Intense backlash against R2P emerged in the wake of the 2011 NATO intervention in Libya and the failure of the international community to respond adequately to the horrors in Syria. But how significant is that backlash? An analysis of Security Council records reveals that, far from dying with Libya or Syria as some would have expected, R2P policies continue to be invoked and implemented by the Council.
Empirical text analysis of all Security Council resolutions, presidential statements, and open meeting records from September 14, 2005 through February 28, 2014 reveals four trends in the frequency of R2P use, and all point to the norm’s continued utilization and entrenchment.
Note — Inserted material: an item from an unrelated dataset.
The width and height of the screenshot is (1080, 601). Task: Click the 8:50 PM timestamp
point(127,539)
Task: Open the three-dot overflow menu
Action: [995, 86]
The analysis tracks the frequency of explicit references to the “responsibility to protect” (and equivalent phrases, e.g. “responsibility of government X to protect”) and categorizes those references as affirmative, negative, neutral or other, as well as by pillar of R2P referenced. These three pillars being: (i) the primary duty of the state concerned to prevent or halt atrocities; (ii) the responsibility of other states and the international community to assist in this effort; and (iii) where a state fails to prevent or halt mass atrocities, the responsibility of other states and the international community to act collectively, including with force if necessary.
The results reveal that the debate surrounding R2P has shifted. It is no longer a question of whether the international community has a responsibility in the face of atrocities; it is a question of what the best, most impactful solutions are to address a situation. Each of the four trends will be discussed in turn. (…)
The international community may not yet meet its obligation to ‘never again’ stand idly by in the face of mass atrocities, but states are actively invoking and strengthening their response mechanisms and, hopefully, paving the way for improved, rapid, and appropriate prevention and reaction in the future.
R2P is not dead. If anything, the debates and concern following the intervention in Libya and the shock to our common humanity from the ongoing crisis in Syria have deepened and expanded the normative internalization of the doctrine. What remains is moving that rhetorical commitment from words to deeds and using the moral and political legitimacy of R2P to implement smart, effective policies to prevent and put a stop to mass atrocities.